* ABOUT THIS TASK *
The data should be printed in full, character for character.

* Data excerpts *
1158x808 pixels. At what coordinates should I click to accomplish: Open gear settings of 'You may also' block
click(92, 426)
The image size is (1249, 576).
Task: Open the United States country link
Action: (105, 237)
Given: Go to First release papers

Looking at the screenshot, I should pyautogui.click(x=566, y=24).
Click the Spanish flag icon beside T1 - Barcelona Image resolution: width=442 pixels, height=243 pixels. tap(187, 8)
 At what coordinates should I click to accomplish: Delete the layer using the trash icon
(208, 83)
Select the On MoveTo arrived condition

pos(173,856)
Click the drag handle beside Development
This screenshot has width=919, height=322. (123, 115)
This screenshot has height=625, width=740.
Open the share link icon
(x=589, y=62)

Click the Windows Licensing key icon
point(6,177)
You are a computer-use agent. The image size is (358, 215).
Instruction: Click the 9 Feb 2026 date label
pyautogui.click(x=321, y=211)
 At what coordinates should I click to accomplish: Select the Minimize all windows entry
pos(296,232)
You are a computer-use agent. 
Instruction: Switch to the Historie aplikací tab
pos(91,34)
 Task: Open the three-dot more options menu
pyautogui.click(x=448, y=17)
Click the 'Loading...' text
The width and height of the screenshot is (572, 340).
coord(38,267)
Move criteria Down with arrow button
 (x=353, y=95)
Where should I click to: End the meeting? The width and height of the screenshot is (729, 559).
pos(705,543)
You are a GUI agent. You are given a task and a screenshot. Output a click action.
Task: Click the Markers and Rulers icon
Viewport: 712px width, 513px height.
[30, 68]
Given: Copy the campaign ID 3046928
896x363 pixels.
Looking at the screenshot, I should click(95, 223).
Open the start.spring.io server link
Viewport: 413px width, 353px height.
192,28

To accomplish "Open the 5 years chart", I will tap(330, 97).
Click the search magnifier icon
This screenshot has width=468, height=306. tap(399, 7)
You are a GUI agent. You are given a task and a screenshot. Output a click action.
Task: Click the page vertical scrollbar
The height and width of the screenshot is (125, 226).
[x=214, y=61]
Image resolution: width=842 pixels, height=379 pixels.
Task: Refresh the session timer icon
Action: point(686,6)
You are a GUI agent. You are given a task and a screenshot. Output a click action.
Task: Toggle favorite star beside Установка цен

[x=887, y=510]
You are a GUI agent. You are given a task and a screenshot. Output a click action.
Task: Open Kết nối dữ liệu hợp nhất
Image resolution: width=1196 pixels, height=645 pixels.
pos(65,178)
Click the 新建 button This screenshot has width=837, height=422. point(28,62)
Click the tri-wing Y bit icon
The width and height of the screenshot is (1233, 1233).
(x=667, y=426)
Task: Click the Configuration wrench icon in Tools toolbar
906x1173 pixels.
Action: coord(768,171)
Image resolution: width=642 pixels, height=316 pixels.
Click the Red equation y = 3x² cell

* OUTPUT BELOW *
1158x808 pixels. At what coordinates should I click to accomplish: Open gear settings of 'You may also' block
click(92, 426)
The image size is (1249, 576).
Task: Open the United States country link
Action: (105, 237)
Given: Go to First release papers

Looking at the screenshot, I should pyautogui.click(x=566, y=24).
Click the Spanish flag icon beside T1 - Barcelona Image resolution: width=442 pixels, height=243 pixels. tap(187, 8)
 At what coordinates should I click to accomplish: Delete the layer using the trash icon
(208, 83)
Select the On MoveTo arrived condition

pos(173,856)
Click the drag handle beside Development
This screenshot has width=919, height=322. (123, 115)
This screenshot has height=625, width=740.
Open the share link icon
(x=589, y=62)

Click the Windows Licensing key icon
point(6,177)
You are a computer-use agent. The image size is (358, 215).
Instruction: Click the 9 Feb 2026 date label
pyautogui.click(x=321, y=211)
 At what coordinates should I click to accomplish: Select the Minimize all windows entry
pos(296,232)
You are a computer-use agent. 
Instruction: Switch to the Historie aplikací tab
pos(91,34)
 Task: Open the three-dot more options menu
pyautogui.click(x=448, y=17)
Click the 'Loading...' text
The width and height of the screenshot is (572, 340).
coord(38,267)
Move criteria Down with arrow button
 (x=353, y=95)
Where should I click to: End the meeting? The width and height of the screenshot is (729, 559).
pos(705,543)
You are a GUI agent. You are given a task and a screenshot. Output a click action.
Task: Click the Markers and Rulers icon
Viewport: 712px width, 513px height.
[30, 68]
Given: Copy the campaign ID 3046928
896x363 pixels.
Looking at the screenshot, I should click(95, 223).
Open the start.spring.io server link
Viewport: 413px width, 353px height.
192,28

To accomplish "Open the 5 years chart", I will tap(330, 97).
Click the search magnifier icon
This screenshot has width=468, height=306. tap(399, 7)
You are a GUI agent. You are given a task and a screenshot. Output a click action.
Task: Click the page vertical scrollbar
The height and width of the screenshot is (125, 226).
[x=214, y=61]
Image resolution: width=842 pixels, height=379 pixels.
Task: Refresh the session timer icon
Action: point(686,6)
You are a GUI agent. You are given a task and a screenshot. Output a click action.
Task: Toggle favorite star beside Установка цен

[x=887, y=510]
You are a GUI agent. You are given a task and a screenshot. Output a click action.
Task: Open Kết nối dữ liệu hợp nhất
Image resolution: width=1196 pixels, height=645 pixels.
pos(65,178)
Click the 新建 button This screenshot has width=837, height=422. point(28,62)
Click the tri-wing Y bit icon
The width and height of the screenshot is (1233, 1233).
(x=667, y=426)
Task: Click the Configuration wrench icon in Tools toolbar
906x1173 pixels.
Action: coord(768,171)
Image resolution: width=642 pixels, height=316 pixels.
Click the Red equation y = 3x² cell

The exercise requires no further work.